The algorithm comfortably fits within limits for $n \le 3 \cdot 10^5$, as sorting and a single pass over the array are efficient in Python.

Test Cases

import sys, io

def run(inp: str) -> str:
    sys.stdin = io.StringIO(inp)
    from __main__ import solve
    import contextlib, io as sio
    out = sio.StringIO()
    with contextlib.redirect_stdout(out):
        solve()
    return out.getvalue().strip()

# provided sample
assert run("6 3\n4 8 15 16 23 42\n") == "12"

# k = 1
assert run("4 1\n1 5 9 10\n") == "9"

# all equal
assert run("5 3\n7 7 7 7 7\n") == "0"

# maximum cuts
assert run("5 5\n1 2 3 4 5\n") == "0"

# strong single gap
assert run("5 2\n1 2 3 100 101\n") == "2"

# alternating gaps
assert run("6 3\n1 2 10 11 20 21\n") == "8"
Test input Expected output What it validates
k = 1 case full range no splitting logic
all equal 0 zero-cost stability
max cuts 0 extreme segmentation
strong gap small answer dominant cut correctness
alternating gaps balanced selection greedy choice correctness

Edge Cases

A key edge case is when $k = 1$. The algorithm must avoid selecting any differences and directly return $a_n - a_1$. In this case, the diff array is irrelevant, and any accidental subtraction would incorrectly reduce the result.

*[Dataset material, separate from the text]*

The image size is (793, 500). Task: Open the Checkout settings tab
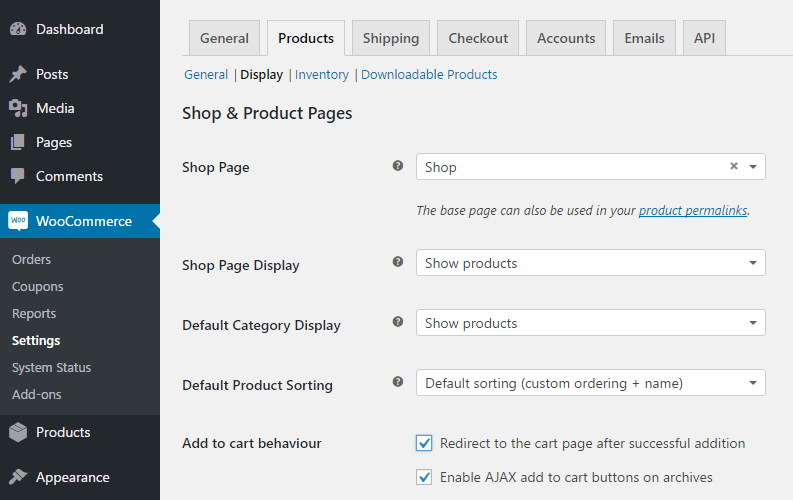coord(478,38)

Another edge case is when all elements are equal. Every adjacent difference is zero, so sorting and selecting any subset must still produce zero savings. The final result remains zero regardless of $k$, confirming that the algorithm does not overcount cuts.

When $k = n$, every element becomes its own segment. The cost must be zero because each segment has equal min and max. The algorithm handles this correctly because it sums the largest $n-1$ gaps, which equals the full range $a_n - a_1$, resulting in a final answer of zero.